Soon she felt called to establish a sisterhood of Vincentines in her town and thus donated her time to do this with two other women. She ensured the purpose of her congregation was to continue the work that Carbonell herself did and this involved teaching catechism as well as home visitation for the sick. She took as her religious name Francinaina of the Sorrowful Mother of God at her profession on 7 December 1851. She often had visions of angels and once was reported to have levitated from the ground in an ecstatic state. She once had a vision of angels with violins. Carbonell died in 1855 of a stroke. The number of people who attended her funeral was immense.

==Beatification==
The beatification process commenced in Mallorca on 22 December 1903 in a process that concluded on 2 September 1926 and granted her the title Servant of God. This process opened despite the fact that the formal introduction of the cause was not until 4 December 1940 under Pope Pius XII. The final local process took place again in Mallorca from 19 August 1942 until 1944. Both of these processes were granted the formal decree of ratification from the Congregation of Rites in 1951.

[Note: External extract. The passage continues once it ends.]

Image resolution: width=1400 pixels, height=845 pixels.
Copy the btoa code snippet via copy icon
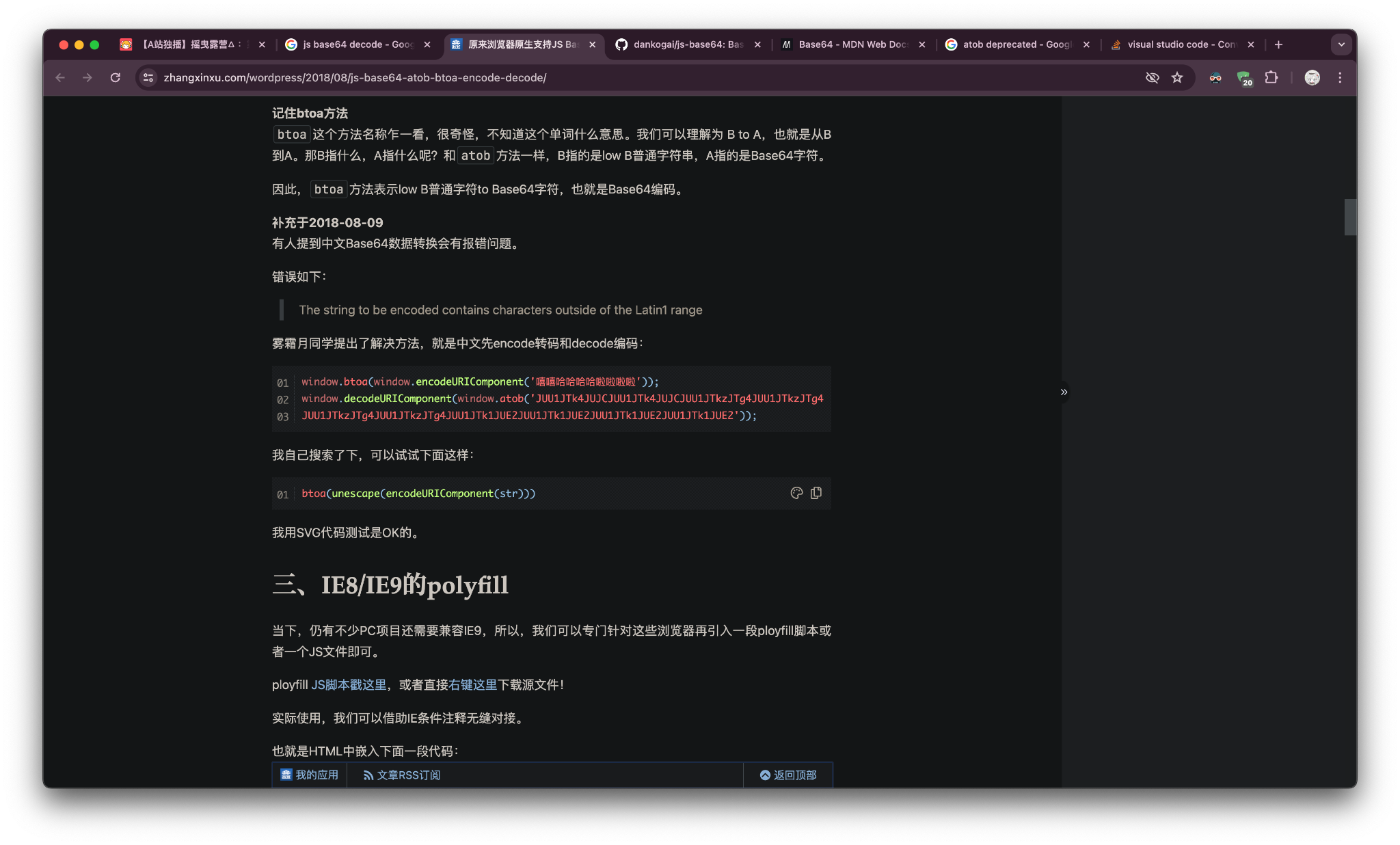click(x=816, y=492)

On 21 March 1985 she was declared to be venerable after Pope John Paul II recognized that she had lived a model Christian life of heroic virtue.

The miracle required for beatification was investigated in a local diocesan tribunal. The process was ratified in 1986 and the pope approved it on 28 November 1988. He beatified her on 1 October 1989.

The second miracle that is required for sainthood was also investigated in a local diocesan tribunal and was ratified on 19 June 2006. The Medical Board that advises the Congregation for the Causes of Saints approved the healing as a miracle on 18 June 2009.